His optical fiber invention
powers telecommunications

Most long-distance phone calls today -- cell phones notwithstanding -- involve transmitting voice and data by means of fiber optics, or more simply, through a glass fiber. You can go so far as to say that without optical fiber communications, the Internet as we know it today could not exist.

Photos courtesy Peter Schultz

We take it all for granted, but we owe much of this luxury, if you want to call it that, to Peter Schultz. As a young scientist at Corning in the early 1970s, he co-invented the world's first practical glass optical fiber for telecommunications, now used worldwide. Schultz’s accomplishment takes on greater significance when you consider the path he took. As a teenager, he had no clue about glass, ceramics, or fiber optics, and he was the first in his family to even go to college. A few short years later, though, he found himself equipped with a Ph.D. and in the heady company of scientists making technical history.

The journey begins when the Brooklyn, New York-born Schultz attended Rutgers University. “When I was a freshman in the general engineering program, they had an orientation where you had a chance to visit each of the engineering disciplines and hear what they could do,” he recalls. “One I went to was ceramics, thinking it was all about beer mugs and ash trays and sanitary ware. To my surprise, I learned about a lot of the things they were doing in the field of rocketry at the time, developing ceramic nose cones and rocket nozzles for missiles. It looked intriguing. So I picked that as my major starting in my sophomore year. The more I learned about it, the more Interested I was and kept going.”

Fate would play a prominent role, as Schultz went through the ROTC program at Rutgers, and the Vietnam War was at full tilt. He expected to go in the Army after he graduated, but when he went to boot camp between his junior and senior years, he learned he had high blood pressure, which exempted him from service. Instead of going to boot camp, he came back to Rutgers.

_____

• What you will do
1) In the rows, from the line with "You are a computer-use agent. 1552x1028" through the end of the rows, swap "column header" for "column title" and leave everything else as it is. Give back only those lines.
2) Can you write the next part of the Peter Schultz article, picking up after his return to Rutgers?
The rows have nothing to do with the Peter Schultz article.

_____

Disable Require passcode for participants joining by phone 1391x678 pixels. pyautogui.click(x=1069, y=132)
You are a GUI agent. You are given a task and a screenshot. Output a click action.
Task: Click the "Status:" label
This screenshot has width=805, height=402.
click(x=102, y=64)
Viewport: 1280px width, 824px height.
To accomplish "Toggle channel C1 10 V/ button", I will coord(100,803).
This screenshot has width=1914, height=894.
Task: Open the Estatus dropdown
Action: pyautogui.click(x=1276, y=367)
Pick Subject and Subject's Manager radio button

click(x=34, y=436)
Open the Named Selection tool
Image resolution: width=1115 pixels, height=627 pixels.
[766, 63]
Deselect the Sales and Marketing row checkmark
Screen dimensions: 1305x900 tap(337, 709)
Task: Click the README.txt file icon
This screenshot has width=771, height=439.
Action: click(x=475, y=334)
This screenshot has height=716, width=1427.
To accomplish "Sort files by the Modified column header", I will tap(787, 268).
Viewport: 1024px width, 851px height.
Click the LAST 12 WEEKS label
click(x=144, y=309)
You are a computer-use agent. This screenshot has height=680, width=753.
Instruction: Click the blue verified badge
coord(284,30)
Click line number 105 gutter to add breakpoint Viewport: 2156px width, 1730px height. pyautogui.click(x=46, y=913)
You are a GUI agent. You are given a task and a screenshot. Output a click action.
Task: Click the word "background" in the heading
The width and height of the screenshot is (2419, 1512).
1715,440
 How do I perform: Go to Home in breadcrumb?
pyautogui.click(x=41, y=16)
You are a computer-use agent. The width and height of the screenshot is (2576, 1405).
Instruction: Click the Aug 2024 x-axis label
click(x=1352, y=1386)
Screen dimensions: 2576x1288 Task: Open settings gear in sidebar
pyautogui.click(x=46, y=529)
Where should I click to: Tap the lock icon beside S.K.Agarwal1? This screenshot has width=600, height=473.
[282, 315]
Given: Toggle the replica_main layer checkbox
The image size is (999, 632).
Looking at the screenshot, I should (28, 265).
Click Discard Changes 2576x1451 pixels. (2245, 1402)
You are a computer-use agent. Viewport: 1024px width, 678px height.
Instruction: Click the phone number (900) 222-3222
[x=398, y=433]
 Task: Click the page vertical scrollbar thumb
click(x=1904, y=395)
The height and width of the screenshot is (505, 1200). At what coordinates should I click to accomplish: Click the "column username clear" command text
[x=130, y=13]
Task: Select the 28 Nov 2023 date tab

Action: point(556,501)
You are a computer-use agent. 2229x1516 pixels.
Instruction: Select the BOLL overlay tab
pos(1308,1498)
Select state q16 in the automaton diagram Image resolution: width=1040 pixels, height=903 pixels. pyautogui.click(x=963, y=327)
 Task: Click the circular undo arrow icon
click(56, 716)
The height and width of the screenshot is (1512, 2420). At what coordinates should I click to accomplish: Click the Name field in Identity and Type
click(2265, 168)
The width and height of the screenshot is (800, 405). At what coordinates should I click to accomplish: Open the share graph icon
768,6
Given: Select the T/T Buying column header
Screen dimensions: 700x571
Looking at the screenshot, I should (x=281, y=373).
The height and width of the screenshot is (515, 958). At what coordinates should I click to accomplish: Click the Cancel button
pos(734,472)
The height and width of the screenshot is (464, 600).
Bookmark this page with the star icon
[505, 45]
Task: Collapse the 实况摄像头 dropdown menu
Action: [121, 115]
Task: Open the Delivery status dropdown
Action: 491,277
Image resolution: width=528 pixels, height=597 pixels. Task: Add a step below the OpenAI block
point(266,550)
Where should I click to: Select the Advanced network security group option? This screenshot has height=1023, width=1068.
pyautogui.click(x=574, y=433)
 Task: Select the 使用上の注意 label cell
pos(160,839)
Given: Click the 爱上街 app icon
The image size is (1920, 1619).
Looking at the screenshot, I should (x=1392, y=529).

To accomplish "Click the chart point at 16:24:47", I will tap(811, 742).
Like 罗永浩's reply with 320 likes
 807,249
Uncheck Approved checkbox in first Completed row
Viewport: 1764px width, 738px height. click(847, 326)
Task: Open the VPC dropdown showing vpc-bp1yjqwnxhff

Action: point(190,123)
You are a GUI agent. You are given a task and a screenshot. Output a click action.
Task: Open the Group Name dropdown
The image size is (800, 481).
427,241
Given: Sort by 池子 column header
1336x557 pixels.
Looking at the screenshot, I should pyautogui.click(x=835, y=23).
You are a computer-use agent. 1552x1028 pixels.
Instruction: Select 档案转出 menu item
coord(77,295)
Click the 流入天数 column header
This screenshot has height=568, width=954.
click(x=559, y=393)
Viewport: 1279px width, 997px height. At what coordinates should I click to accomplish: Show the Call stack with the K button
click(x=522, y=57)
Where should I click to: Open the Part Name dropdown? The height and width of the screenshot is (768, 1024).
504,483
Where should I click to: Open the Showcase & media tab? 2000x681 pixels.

_____

• Final answers
1)
You are a computer-use agent. 1552x1028 pixels.
Instruction: Select 档案转出 menu item
coord(77,295)
Click the 流入天数 column title
This screenshot has height=568, width=954.
click(x=559, y=393)
Viewport: 1279px width, 997px height. At what coordinates should I click to accomplish: Show the Call stack with the K button
click(x=522, y=57)
Where should I click to: Open the Part Name dropdown? The height and width of the screenshot is (768, 1024).
504,483
Where should I click to: Open the Showcase & media tab? 2000x681 pixels.

2)
That summer would prove the turning point of his career. The ceramics department hired him as a technician, and he worked for two professors. They were melting different kinds of glass, so they taught him how to melt glass, formulate materials, and look at the properties. This would lead him to specialize in glass technology in his senior year, and in 1964, he received a B.S. degree in ceramic engineering.


One of the professors Schultz worked for that summer, C.J. Phillips, inspired Schultz and encouraged him to think about graduate school. Schultz also had a mentor in John Koenig, chair of the ceramics department at Rutgers. Koenig helped Schultz get a National Science Foundation Fellowship to continue his studies there. This unusual opportunity allowed Schultz to earn his Ph.D. without earning his master’s degree, as part of a crash three-year program.

Yet a further impetus came from a third person, Norbert Kreidl, who, with Phillips, served as thesis advisor to Schultz. “What a wonderful scientist and exciting kind of renaissance man. He took me under his wing,” as Schultz tells it. Kreidl had just left a career at Bausch and Lomb in optics. “He was the one that really turned me on to the whole thing.” He told Schultz he could be a scientist. “I really had no idea. I was thinking I’m pretty lucky to be an engineer.”

After getting his PhD., Kreidl encouraged Schultz to go to Corning because it was the Mecca of glass technology and manufacturing. After seven years of college, Schultz says, “I felt like I had been in academia enough. I thought it would be interesting to get experience in the industrial world. I could always go back to academia if I wanted.” At the ripe old age of 24, he went to Corning as a starting scientist in 1967 at an annual salary of $14,500.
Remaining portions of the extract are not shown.